### DIRECTIONS FOR THIS TASK
The word to look for is "folder". Report every line of the entries below that has it.

### Dataset entries
+-------+

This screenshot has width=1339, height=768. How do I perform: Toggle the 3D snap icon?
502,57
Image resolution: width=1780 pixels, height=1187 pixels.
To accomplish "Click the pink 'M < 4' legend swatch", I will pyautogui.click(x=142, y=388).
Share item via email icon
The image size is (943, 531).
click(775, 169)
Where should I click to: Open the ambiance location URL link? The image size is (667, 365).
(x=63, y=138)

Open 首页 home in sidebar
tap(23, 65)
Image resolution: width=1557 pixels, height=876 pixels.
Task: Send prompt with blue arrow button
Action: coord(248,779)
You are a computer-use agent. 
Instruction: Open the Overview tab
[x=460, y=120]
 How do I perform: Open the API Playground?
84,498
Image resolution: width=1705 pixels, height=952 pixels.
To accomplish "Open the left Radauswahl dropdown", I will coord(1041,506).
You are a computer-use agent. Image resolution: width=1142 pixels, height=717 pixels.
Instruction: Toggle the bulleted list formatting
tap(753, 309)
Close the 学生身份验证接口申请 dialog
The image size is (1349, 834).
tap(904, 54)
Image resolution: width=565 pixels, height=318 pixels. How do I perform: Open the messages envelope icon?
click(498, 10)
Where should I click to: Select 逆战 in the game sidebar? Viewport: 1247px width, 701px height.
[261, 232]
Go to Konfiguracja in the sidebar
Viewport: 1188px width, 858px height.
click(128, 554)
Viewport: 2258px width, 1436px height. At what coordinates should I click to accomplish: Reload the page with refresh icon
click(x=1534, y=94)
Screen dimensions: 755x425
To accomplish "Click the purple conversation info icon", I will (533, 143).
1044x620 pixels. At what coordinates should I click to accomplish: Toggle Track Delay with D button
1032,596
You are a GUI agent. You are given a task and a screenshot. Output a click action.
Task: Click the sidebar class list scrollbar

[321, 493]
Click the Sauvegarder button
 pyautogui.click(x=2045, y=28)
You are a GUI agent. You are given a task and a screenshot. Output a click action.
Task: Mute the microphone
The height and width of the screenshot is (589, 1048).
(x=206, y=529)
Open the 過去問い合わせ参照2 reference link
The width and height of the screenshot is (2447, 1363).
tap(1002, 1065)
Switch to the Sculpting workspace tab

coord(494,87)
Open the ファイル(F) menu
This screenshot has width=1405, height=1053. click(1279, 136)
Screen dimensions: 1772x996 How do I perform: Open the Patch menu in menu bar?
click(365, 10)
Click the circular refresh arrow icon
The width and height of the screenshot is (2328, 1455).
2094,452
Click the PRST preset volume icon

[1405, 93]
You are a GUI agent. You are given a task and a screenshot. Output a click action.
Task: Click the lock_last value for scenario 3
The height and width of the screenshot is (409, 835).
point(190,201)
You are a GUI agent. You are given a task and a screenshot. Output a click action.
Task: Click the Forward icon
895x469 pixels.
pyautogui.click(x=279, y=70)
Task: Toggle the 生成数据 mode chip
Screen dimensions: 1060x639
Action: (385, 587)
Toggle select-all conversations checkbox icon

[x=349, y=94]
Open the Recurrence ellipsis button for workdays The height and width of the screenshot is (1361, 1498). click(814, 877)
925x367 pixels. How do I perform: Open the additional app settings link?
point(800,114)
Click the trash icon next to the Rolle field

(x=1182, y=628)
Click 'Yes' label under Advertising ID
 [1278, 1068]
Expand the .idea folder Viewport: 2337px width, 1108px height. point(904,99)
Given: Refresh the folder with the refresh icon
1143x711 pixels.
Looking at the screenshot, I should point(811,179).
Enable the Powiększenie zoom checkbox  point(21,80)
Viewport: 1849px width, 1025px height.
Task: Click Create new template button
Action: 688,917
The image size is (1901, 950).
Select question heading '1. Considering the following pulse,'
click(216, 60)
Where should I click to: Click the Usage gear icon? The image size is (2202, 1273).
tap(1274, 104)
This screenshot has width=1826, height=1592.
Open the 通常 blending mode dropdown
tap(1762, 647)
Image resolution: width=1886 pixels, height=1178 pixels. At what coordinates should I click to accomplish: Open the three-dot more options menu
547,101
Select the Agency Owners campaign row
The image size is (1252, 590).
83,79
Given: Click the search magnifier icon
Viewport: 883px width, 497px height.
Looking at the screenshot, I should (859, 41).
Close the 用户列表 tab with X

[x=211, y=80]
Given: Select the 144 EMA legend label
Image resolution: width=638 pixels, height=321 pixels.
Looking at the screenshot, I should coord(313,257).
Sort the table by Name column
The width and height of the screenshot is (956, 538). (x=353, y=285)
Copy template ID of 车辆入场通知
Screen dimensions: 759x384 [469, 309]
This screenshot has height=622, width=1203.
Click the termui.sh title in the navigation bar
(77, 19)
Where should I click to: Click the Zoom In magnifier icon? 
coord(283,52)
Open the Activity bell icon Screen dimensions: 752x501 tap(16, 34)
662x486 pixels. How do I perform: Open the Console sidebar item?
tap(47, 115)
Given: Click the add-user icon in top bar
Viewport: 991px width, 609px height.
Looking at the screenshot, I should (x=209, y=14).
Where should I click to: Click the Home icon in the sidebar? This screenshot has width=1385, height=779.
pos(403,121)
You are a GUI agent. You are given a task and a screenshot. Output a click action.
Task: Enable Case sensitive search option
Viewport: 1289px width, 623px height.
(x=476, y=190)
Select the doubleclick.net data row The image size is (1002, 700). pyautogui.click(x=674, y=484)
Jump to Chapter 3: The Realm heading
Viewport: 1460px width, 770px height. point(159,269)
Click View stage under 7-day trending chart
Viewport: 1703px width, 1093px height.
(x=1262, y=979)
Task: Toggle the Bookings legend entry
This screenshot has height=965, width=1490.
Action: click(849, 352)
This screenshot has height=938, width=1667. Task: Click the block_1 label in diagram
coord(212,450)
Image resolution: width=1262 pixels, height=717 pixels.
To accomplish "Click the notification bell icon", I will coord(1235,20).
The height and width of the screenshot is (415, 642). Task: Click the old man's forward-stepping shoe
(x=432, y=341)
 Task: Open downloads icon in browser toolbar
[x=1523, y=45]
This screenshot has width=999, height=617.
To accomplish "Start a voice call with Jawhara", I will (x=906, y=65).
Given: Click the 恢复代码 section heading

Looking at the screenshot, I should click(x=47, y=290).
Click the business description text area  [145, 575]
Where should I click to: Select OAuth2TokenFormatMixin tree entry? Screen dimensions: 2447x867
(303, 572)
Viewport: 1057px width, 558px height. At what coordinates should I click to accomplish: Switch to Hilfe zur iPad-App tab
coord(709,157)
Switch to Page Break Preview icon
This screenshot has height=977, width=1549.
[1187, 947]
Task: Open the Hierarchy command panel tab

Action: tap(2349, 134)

+-------+

### RESPONSE BELOW
Expand the .idea folder Viewport: 2337px width, 1108px height. point(904,99)
Given: Refresh the folder with the refresh icon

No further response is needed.